Getting breached by two separate and likely unconnected cyber attack groups is a nightmare scenario for any organization, but can result in an unexpected silver lining: the noisier intrusion can draw attention to a far stealthier threat that might otherwise linger undetected for months.

A double whammy

In a recently published report, threat researchers at Positive Technologies have detailed the findings of their investigation into two incidents at Russian companies, which they have tied to:

QuietCrabs, a threat actor believed to be of Asian origin and concentrating on cyber espionage, and
Thor, a threat group that has been targetting Russian companies with LockBit and Babuk ransomware.

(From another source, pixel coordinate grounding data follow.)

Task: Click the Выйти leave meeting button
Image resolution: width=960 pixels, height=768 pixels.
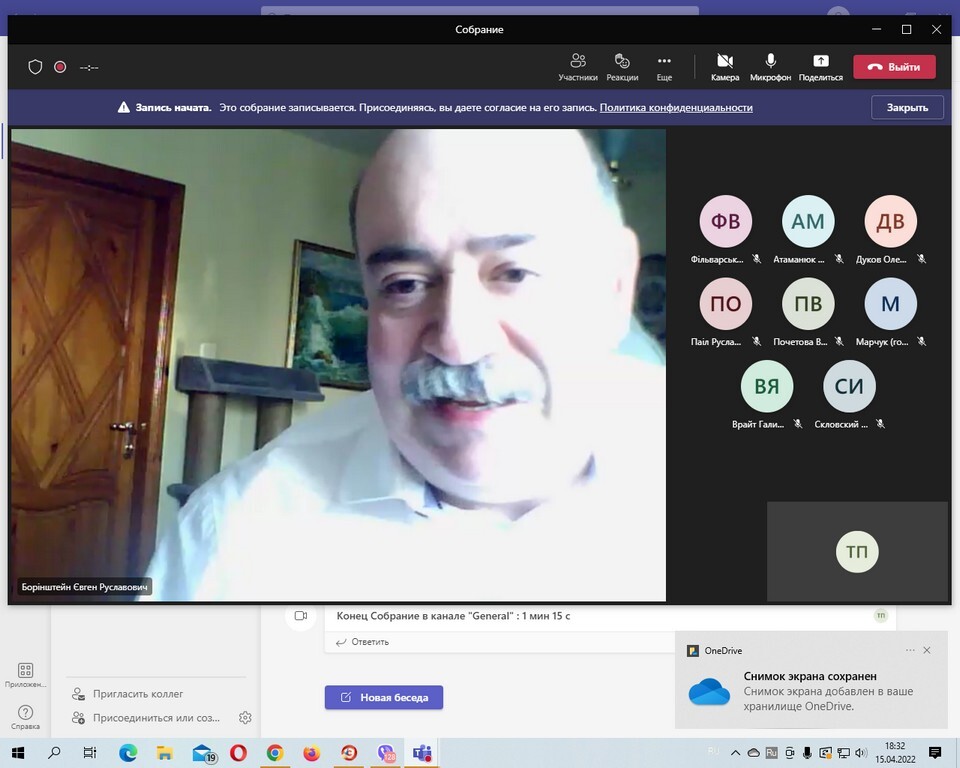Action: pos(894,67)
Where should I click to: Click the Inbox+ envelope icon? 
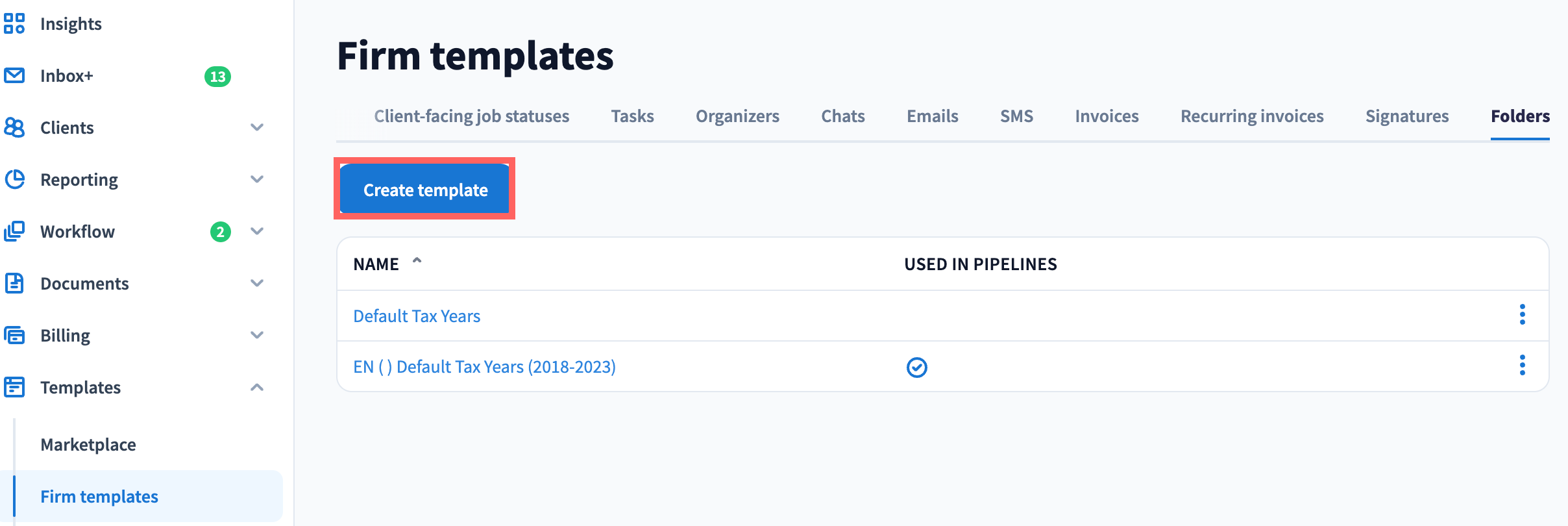[x=14, y=75]
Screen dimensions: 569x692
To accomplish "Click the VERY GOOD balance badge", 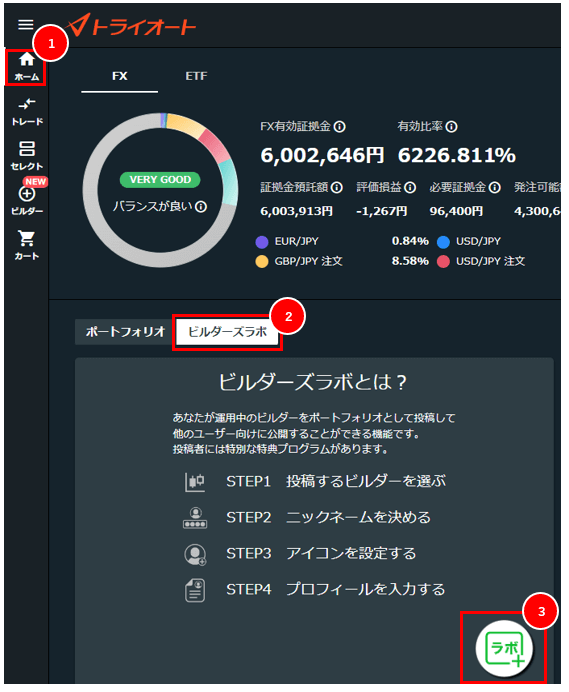I will coord(160,180).
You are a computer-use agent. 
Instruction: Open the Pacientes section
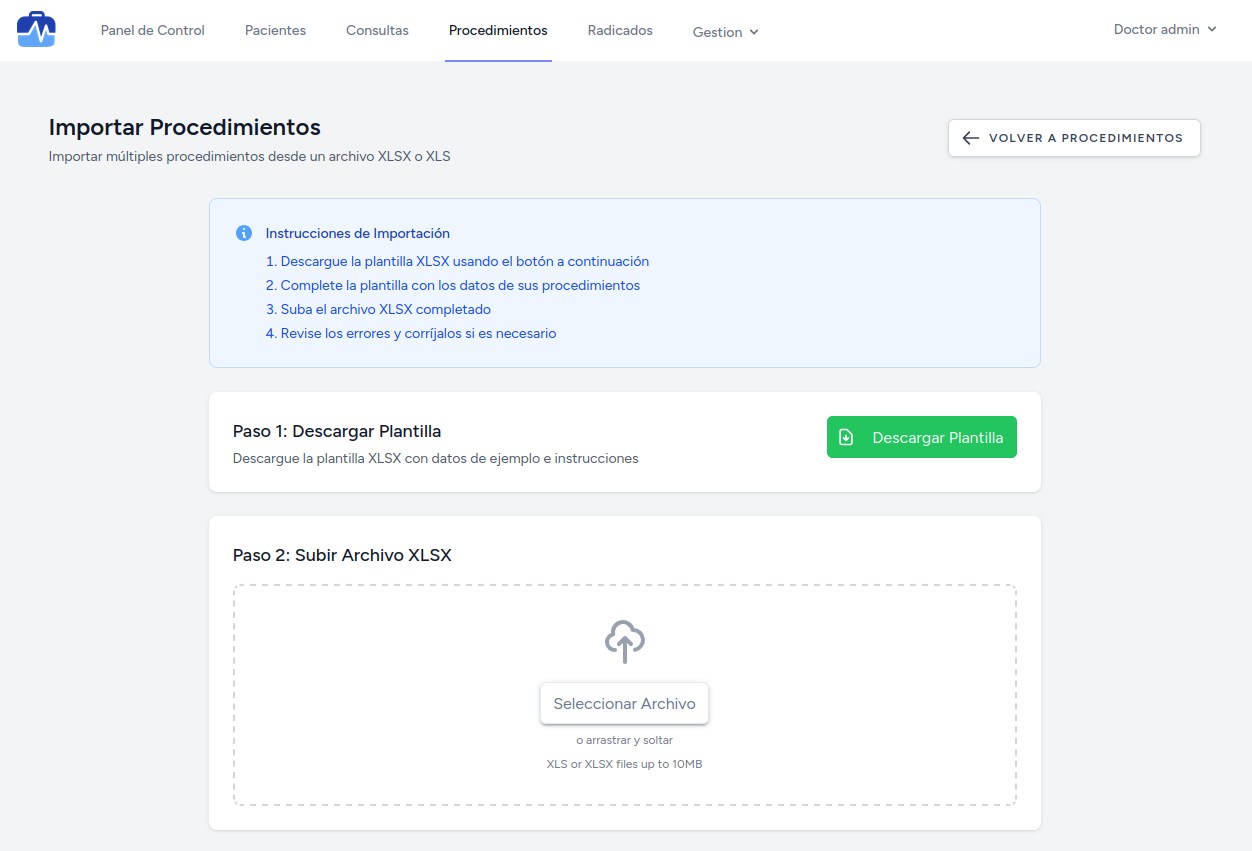275,30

Both groups exploited publicly known vulnerabilities in Microsoft Sharepoint Server (CVE-2025-53770) and Ivanti’s solutions (CVE-2024-21887, CVE-2025-4427, CVE-2025-4428, CVE-2023-38035) to achieve initial access.

ransomware espionage attack

QuietCrabs attack flow (Source: Positive Technologies)

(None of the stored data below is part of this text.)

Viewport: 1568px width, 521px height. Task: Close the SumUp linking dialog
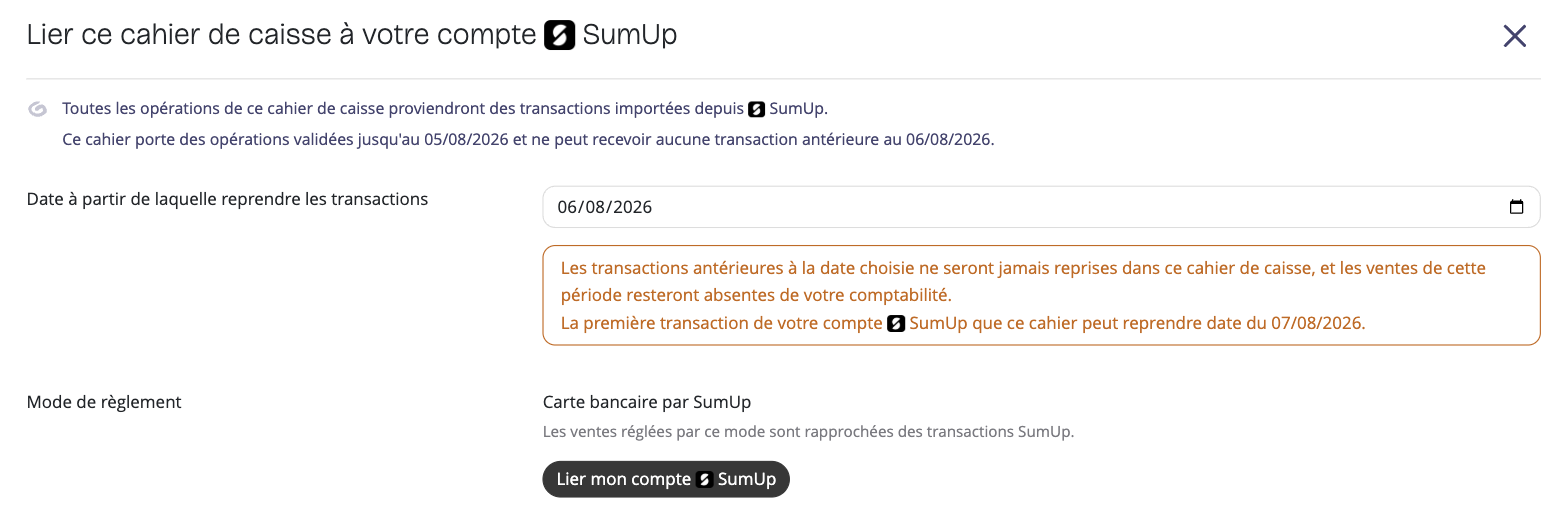tap(1514, 36)
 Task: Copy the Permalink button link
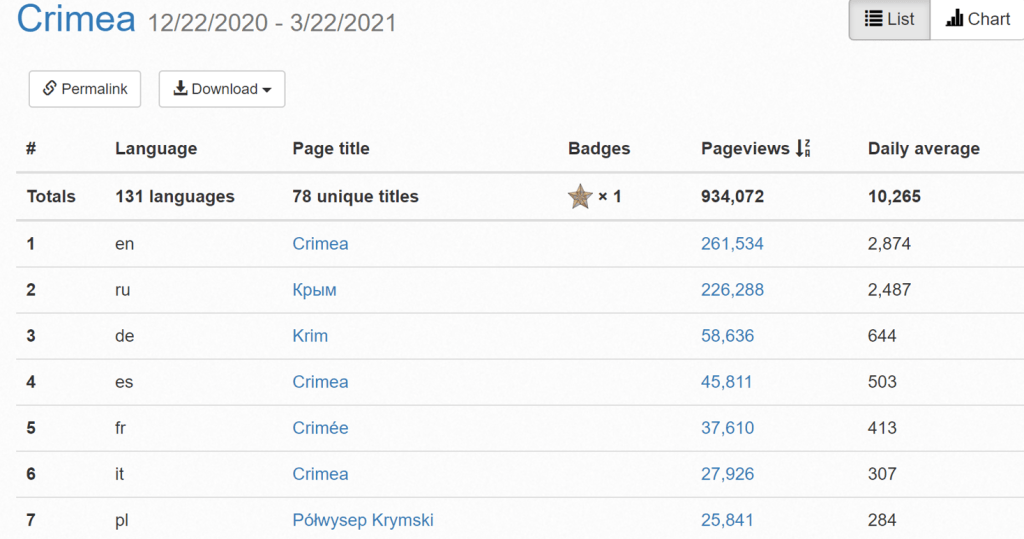[85, 89]
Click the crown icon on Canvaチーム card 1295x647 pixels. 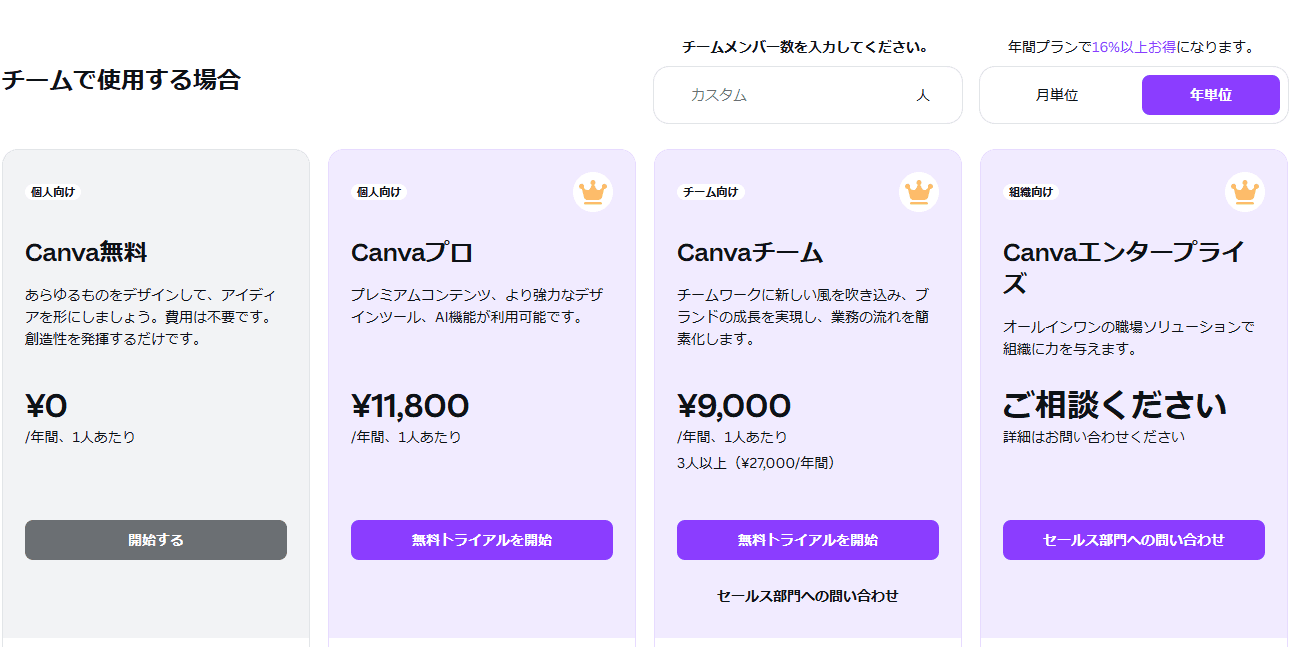click(x=918, y=191)
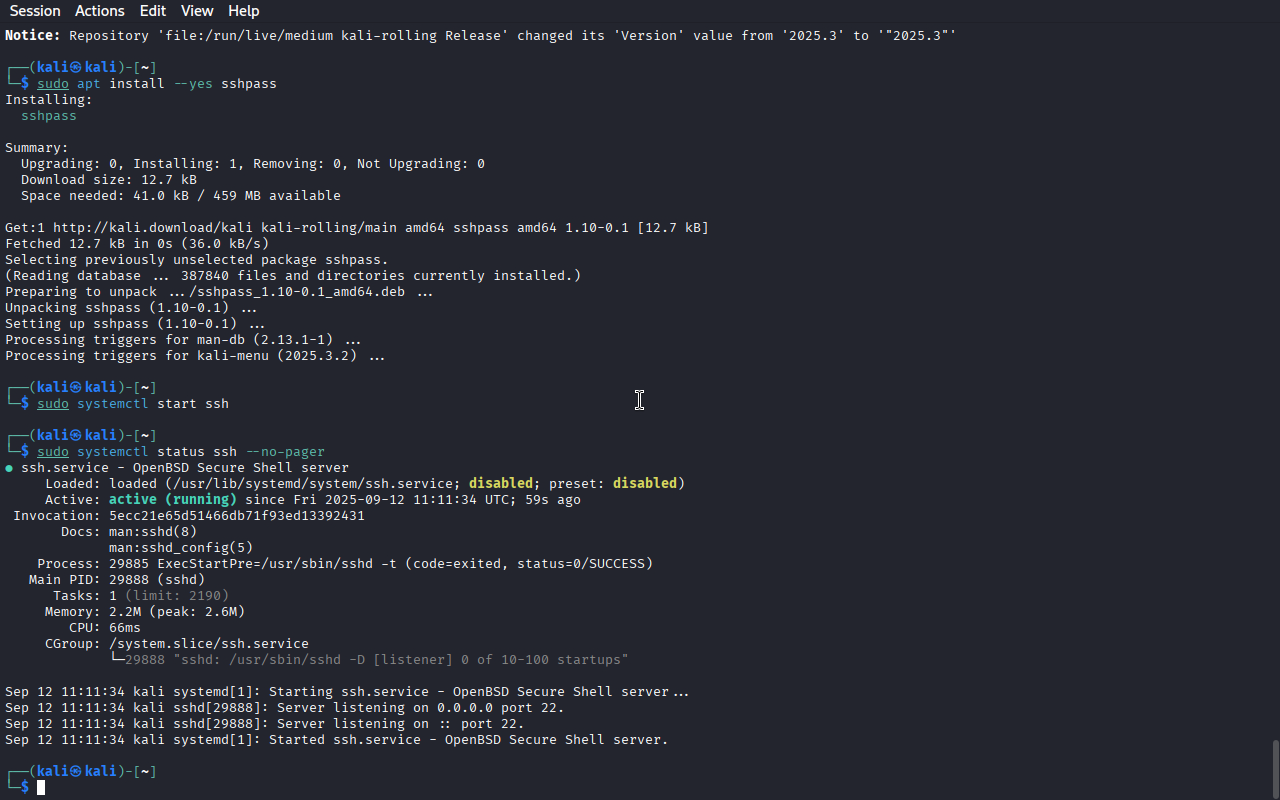This screenshot has width=1280, height=800.
Task: Click the green status dot beside ssh.service
Action: 9,468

QuietCrabs leveraged an ASPX web shell, the KrustyLoader (loader) malware, and the Sliver command & control implant. Thor, on the other hand, uses well-known and widely used tools:

The ADRecon utility (for Active Directory domain reconnaissance)
The GodPotato tool (for privilege escalation)
Secretsdump and Mimikatz (for data extraction)
Tactical RMM and MeshAgent (for persistence), and
Rclone (for data exfiltration.)

In this case, though, Thor’s presence was detected early enough to foil the deployment of ransomware.

“QuietCrabs and the presumed Thor group operated in almost the same time period. The gap between their malicious activities was only a few days,” the threat researchers noted (though didn’t mention when the attacks actually happened).

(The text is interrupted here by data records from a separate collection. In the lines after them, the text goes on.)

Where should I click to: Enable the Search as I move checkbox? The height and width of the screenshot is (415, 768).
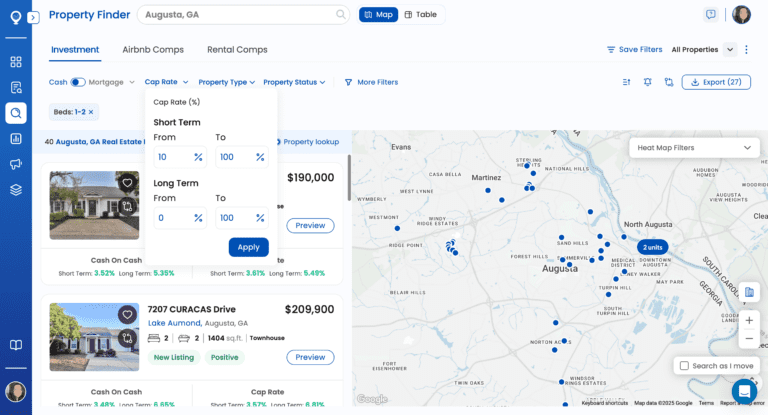[684, 366]
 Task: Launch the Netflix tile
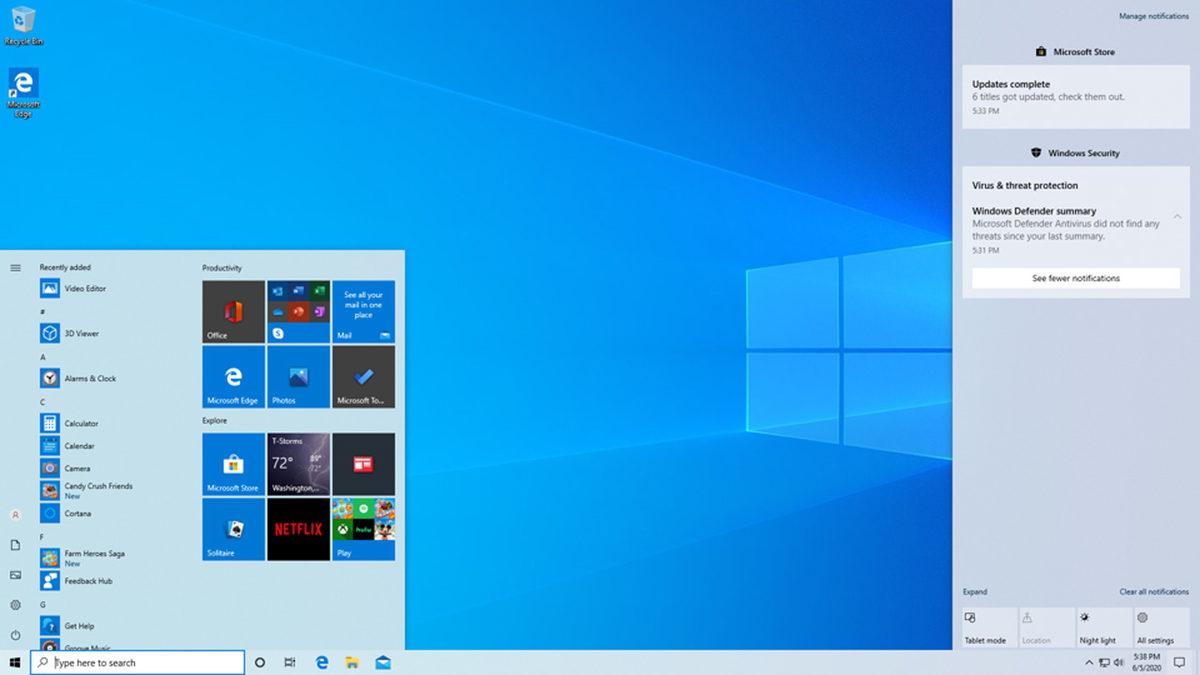296,529
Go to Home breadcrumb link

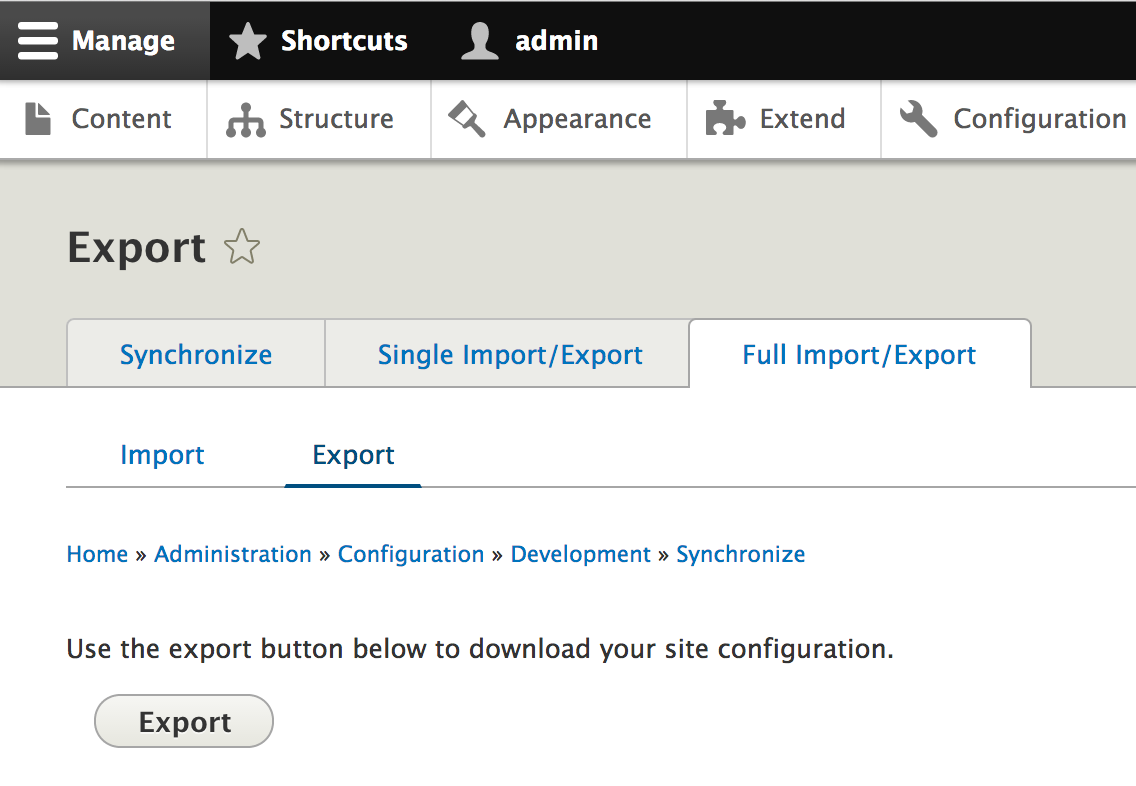97,554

“It is also important that the investigation began at the point where Thor activity was first registered. In other words, QuietCrabs could have remained inside the infrastructure for much longer if not for Thor. According to Mandiant’s investigations, QuietCrabs’ average dwell time in victim infrastructure is 393 days.”

The researchers are almost entirely certain that one of the intrusions was by QuietCrabs, as the KrustyLoader is unique malware that’s associated with that group. “Some vendors describe KrustyLoader exclusively as Linux malware. In our case, however, all incident artifacts were Windows samples,” they shared.

The other, more noisy activity has been attributed to Thor based on indicators of compromise that matched a previous attack report by another Russian cybersecurity company.

ransomware espionage attack

Thor attack flow (Source: Positive Technologies)

ToolShell: A magnet for various threat actors

In July 2025, after reports of CVE-2025-53770 (aka ToolShell) having been exploited as a zero-day by Chinese threat actors Linen Typhoon and Violet Typhoon against organizations worldwide, Microsoft confirmed that a financially motivated China-based threat actor (Storm 2603) has also been using the vulnerability to achieve access and deploy Warlock ransomware.

“We cannot confidently state that QuietCrabs is collaborating with Thor. In this case, the overlap is most likely coincidental, as both QuietCrabs and Thor conduct broad scans of organizations for subsequent compromise,” the PT researchers opined.

While they say that QuietCrabs has been targeting organizations in the US, UK, Germany, South Korea, Russia, Taiwan, the Philippines, Iran, the Czech Republic, and a number of other countries, Thor’s victims appear to be mostly Russian orgs.

“We were able to identify around 110 Russian companies as potential victims. The affected organizations varied greatly both in economic sector and in the potential profit they offered the attackers,” they concluded.